### SHORT PROBLEM
Format each line of the rows below as a JSON list of strings, one string per line, with blank lines omitted and the pictures left out.

### SUPPLIED MATERIAL
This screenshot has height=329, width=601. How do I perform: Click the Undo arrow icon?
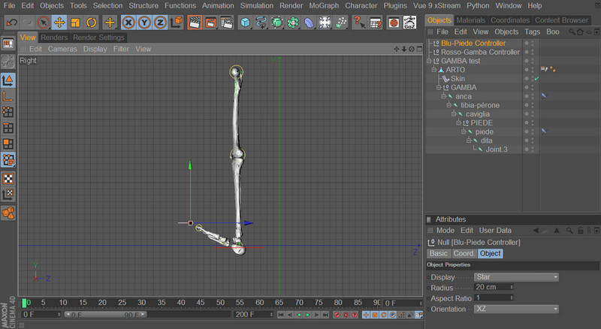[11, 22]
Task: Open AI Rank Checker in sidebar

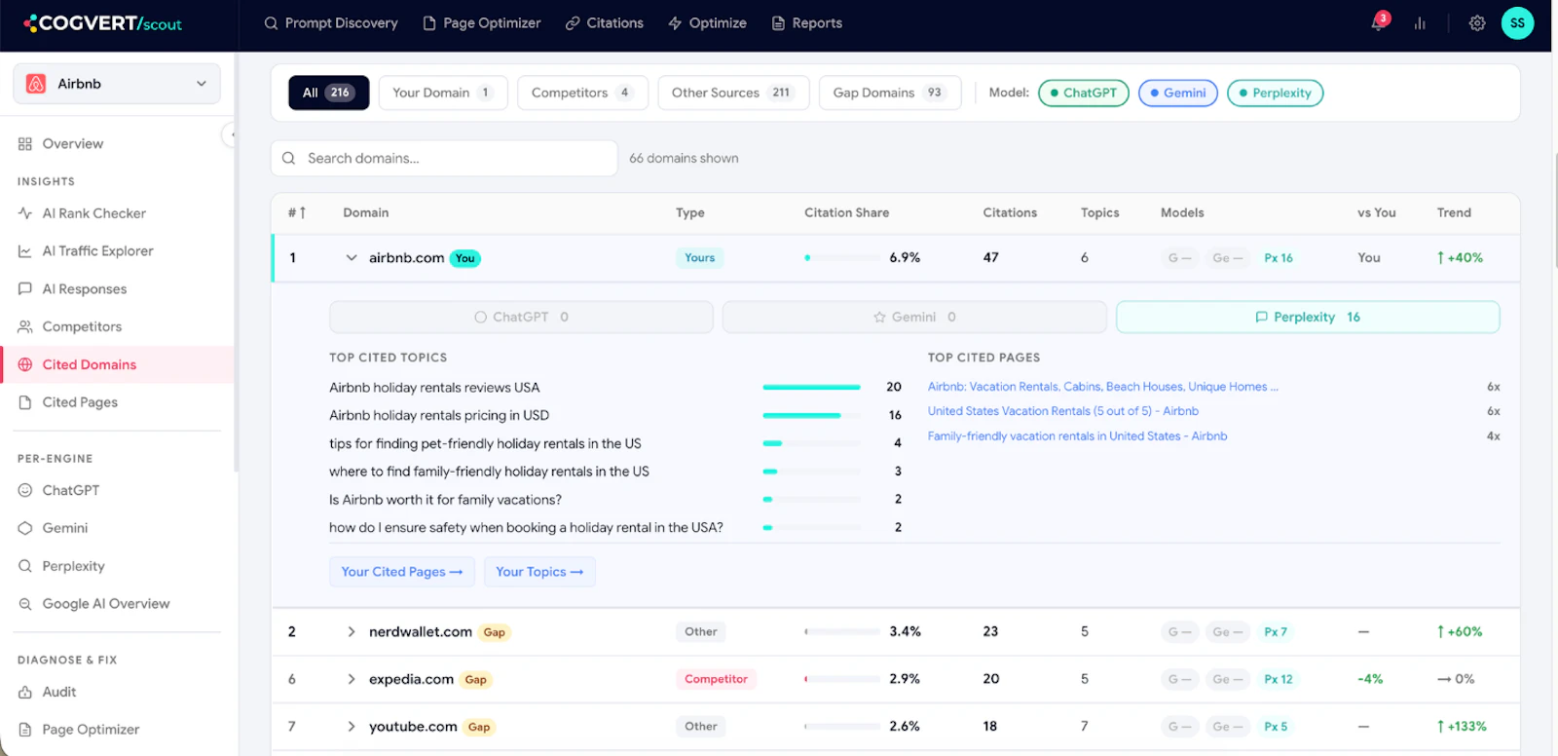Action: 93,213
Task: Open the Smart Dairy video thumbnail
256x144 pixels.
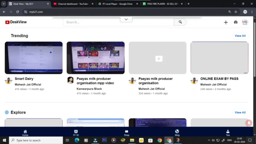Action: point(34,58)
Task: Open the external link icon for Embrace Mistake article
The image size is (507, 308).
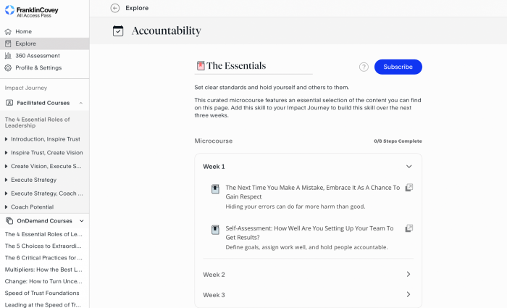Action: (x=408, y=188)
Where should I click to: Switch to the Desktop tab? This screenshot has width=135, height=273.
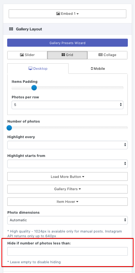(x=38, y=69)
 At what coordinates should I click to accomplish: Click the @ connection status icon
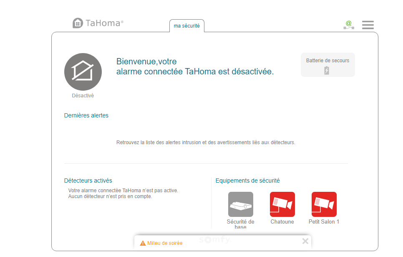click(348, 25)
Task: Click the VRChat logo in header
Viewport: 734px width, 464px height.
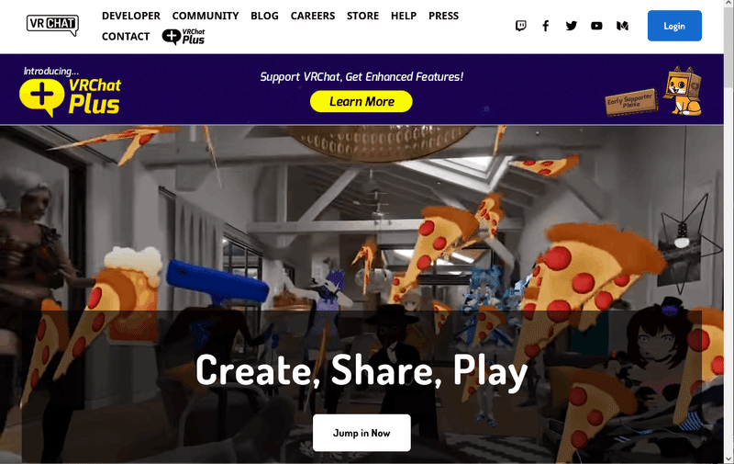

### SOLUTION FOR THIS TASK
[
  "This screenshot has height=329, width=601. How do I perform: Click the Undo arrow icon?",
  "[11, 22]",
  "Task: Open AI Rank Checker in sidebar",
  "Action: 93,213",
  "Task: Open the Smart Dairy video thumbnail",
  "256x144 pixels.",
  "Action: point(34,58)",
  "Task: Open the external link icon for Embrace Mistake article",
  "The image size is (507, 308).",
  "Action: (x=408, y=188)",
  "Where should I click to: Switch to the Desktop tab? This screenshot has width=135, height=273.",
  "(x=38, y=69)",
  " At what coordinates should I click to accomplish: Click the @ connection status icon",
  "click(348, 25)",
  "Task: Click the VRChat logo in header",
  "Viewport: 734px width, 464px height."
]